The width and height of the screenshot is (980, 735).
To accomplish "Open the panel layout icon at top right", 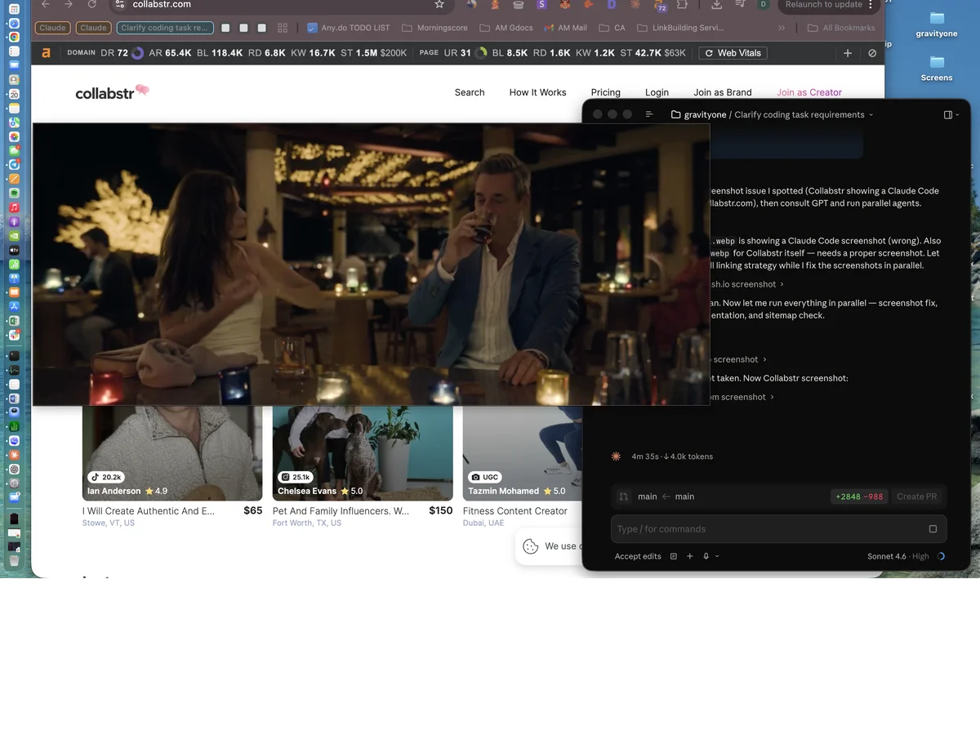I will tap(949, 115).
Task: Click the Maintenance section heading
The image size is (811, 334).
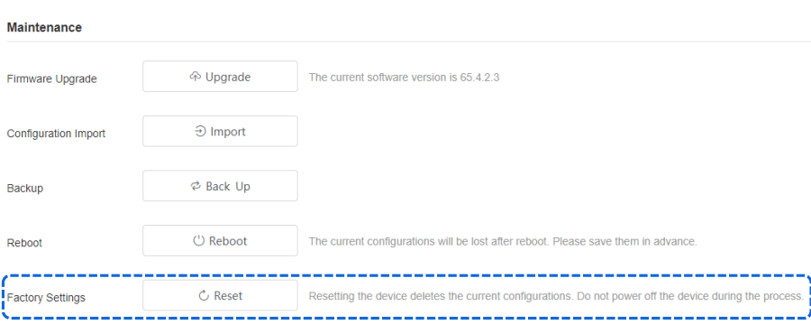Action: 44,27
--
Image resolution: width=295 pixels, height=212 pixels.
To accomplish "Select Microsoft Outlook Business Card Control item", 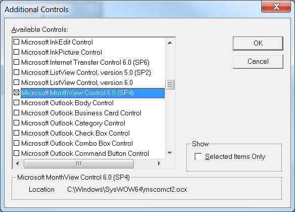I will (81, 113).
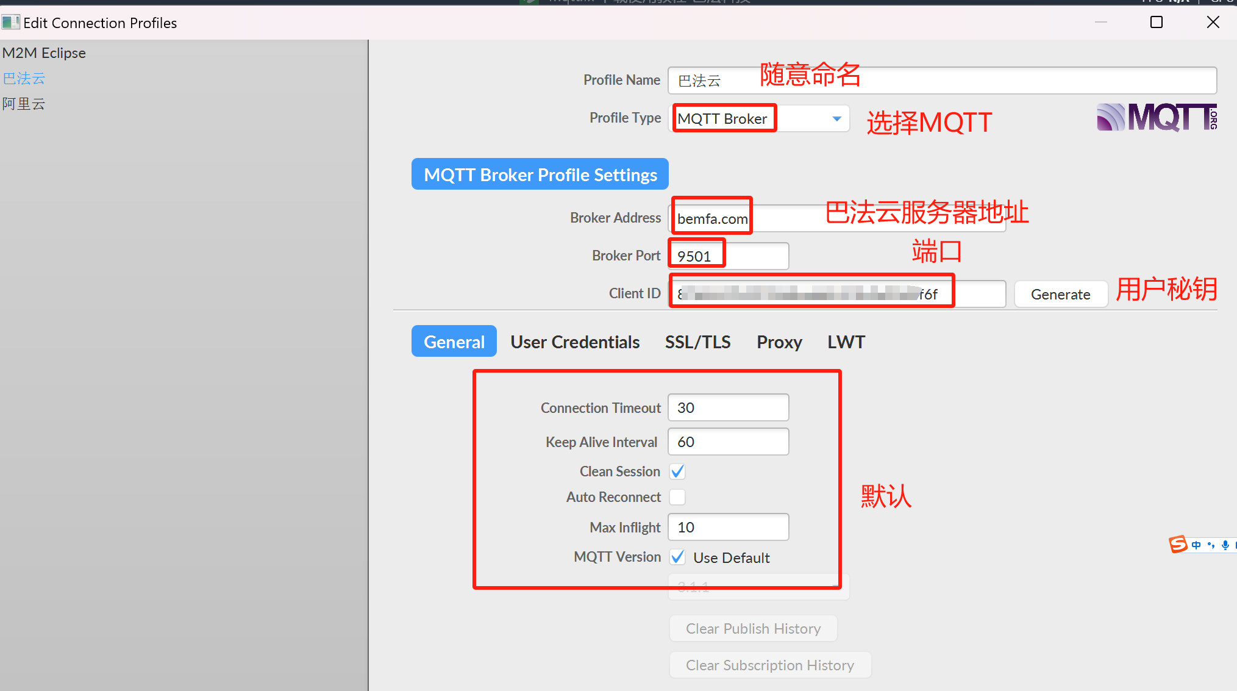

* Goal of the exercise:
Quote the rows from the line with "Task: Click the Maintenance section heading" up to and including the line with "Action: 44,27", word for word, leaving the pictures out.

* Final result:
Task: Click the Maintenance section heading
The image size is (811, 334).
Action: 44,27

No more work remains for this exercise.